Task details: Given the records below, pull every line with the word "point" into the answer.

┄┄┄┄┄┄

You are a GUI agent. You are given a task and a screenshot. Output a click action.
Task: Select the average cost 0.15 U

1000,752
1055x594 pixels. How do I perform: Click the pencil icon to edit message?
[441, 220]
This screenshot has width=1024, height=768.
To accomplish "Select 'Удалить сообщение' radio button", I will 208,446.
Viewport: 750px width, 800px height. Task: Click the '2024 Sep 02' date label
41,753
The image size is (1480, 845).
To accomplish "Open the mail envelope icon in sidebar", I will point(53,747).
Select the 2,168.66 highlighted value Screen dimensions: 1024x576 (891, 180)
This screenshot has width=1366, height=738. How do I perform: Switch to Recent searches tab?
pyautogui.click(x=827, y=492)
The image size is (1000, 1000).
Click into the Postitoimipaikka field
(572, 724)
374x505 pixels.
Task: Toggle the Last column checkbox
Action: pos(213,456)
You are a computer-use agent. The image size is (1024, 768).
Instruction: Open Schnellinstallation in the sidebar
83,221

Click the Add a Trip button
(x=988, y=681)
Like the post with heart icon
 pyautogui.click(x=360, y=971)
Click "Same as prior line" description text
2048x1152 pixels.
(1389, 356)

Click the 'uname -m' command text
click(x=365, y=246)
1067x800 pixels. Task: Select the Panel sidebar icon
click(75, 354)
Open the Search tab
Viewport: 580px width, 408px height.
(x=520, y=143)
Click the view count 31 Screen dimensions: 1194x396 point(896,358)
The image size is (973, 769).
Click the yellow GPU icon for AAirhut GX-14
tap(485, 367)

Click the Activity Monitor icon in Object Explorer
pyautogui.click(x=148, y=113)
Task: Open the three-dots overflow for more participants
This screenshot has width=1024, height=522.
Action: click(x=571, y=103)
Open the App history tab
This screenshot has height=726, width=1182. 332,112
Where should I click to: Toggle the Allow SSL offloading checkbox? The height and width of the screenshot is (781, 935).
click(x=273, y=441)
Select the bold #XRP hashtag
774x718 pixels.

┄┄┄┄┄┄

Output for this task:
To accomplish "Open the mail envelope icon in sidebar", I will point(53,747).
Click the view count 31 Screen dimensions: 1194x396 point(896,358)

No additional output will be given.